One could certainly argue that a social desirability and/or acquiescence effect have influenced these results. Nonetheless, such error rates should at least give pause to all the market researchers out there. Moreover, such factors cannot entirely account for the findings of another study quoted by Wentland & Smith.

This 1955 study involved asking British public servants about any sick leave they had taken in the previous four and a half months, with comparisons made to human resources records for the same period. The study found that out of the 228 people who had taken sick leave in reference period, 11% said they hadn't taken any sick leave, 10% gave the correct month but the wrong amount and 47% gave the correct amount but the wrong month. Furthermore, out of the 205 workers who had not taken any sick leave in the period, 6% reported that they did.

The reliance on recall

In the case of this second study, the likely cause of error is forgetting: there is no real reason for individuals to remember such details as the amount of sick leave they have taken when there are systems that do this for them. But all too often our forms include questions for which the answers are similarly inaccessible to our respondents. Add this to the fact that responses are going to be influenced by other considerations—such as the desire to conform to social norms—and hopefully it becomes clear that behavioural questions are rarely factual.

Think this is starting to read like a storm in a tea cup? You might be surprised to learn that only 15% of the questions included in Wentland & Smith's meta-analysis yielded a 95% confidence interval that contained the true population result (p. 126). That's only 12 questions out of 79 that resulted in survey estimates that were in the ballpark of what was really going on. So even after spending a wealth of resources on ensuring representative samples, developing unbiased questions, minimising processing errors and so on, the people using the results of the other 65 questions would have been led astray.

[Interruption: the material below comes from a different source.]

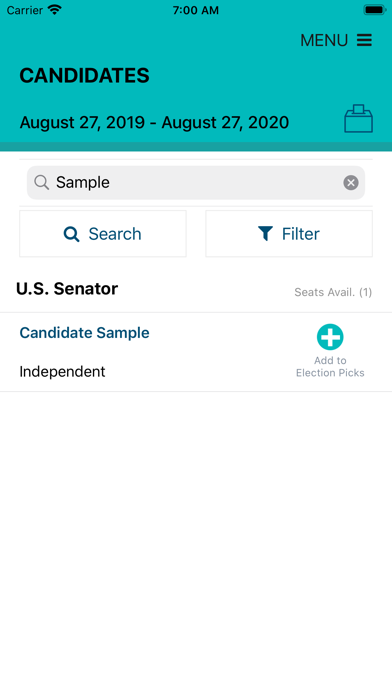This screenshot has width=392, height=696.
Task: Click the magnifier icon on Search button
Action: click(71, 234)

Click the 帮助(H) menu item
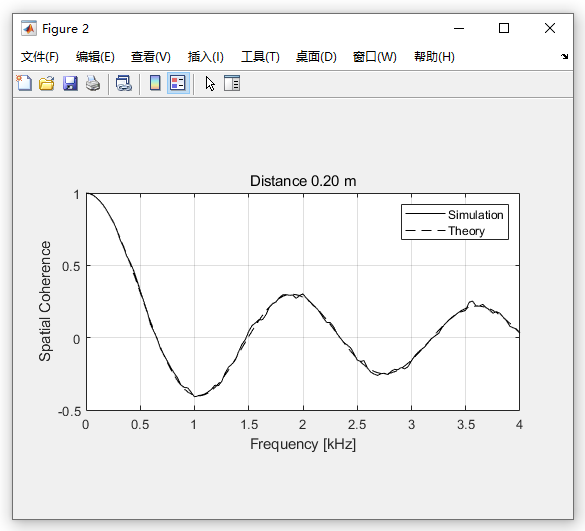pyautogui.click(x=434, y=57)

This is not a call to throw up our arms and turn our backs on forms and surveying. Rather, the aim of this article is to draw more attention to the degree to which cognitive factors influence the quality of responses our forms achieve. Much as decision makers may not like it, we need to be more realistic about what data can be reliably collected on a form.

References

Wentland, E.J. & Smith, K.W. (1993). "Survey Responses: An Evaluation of their Validity". Academic Press, Inc., California.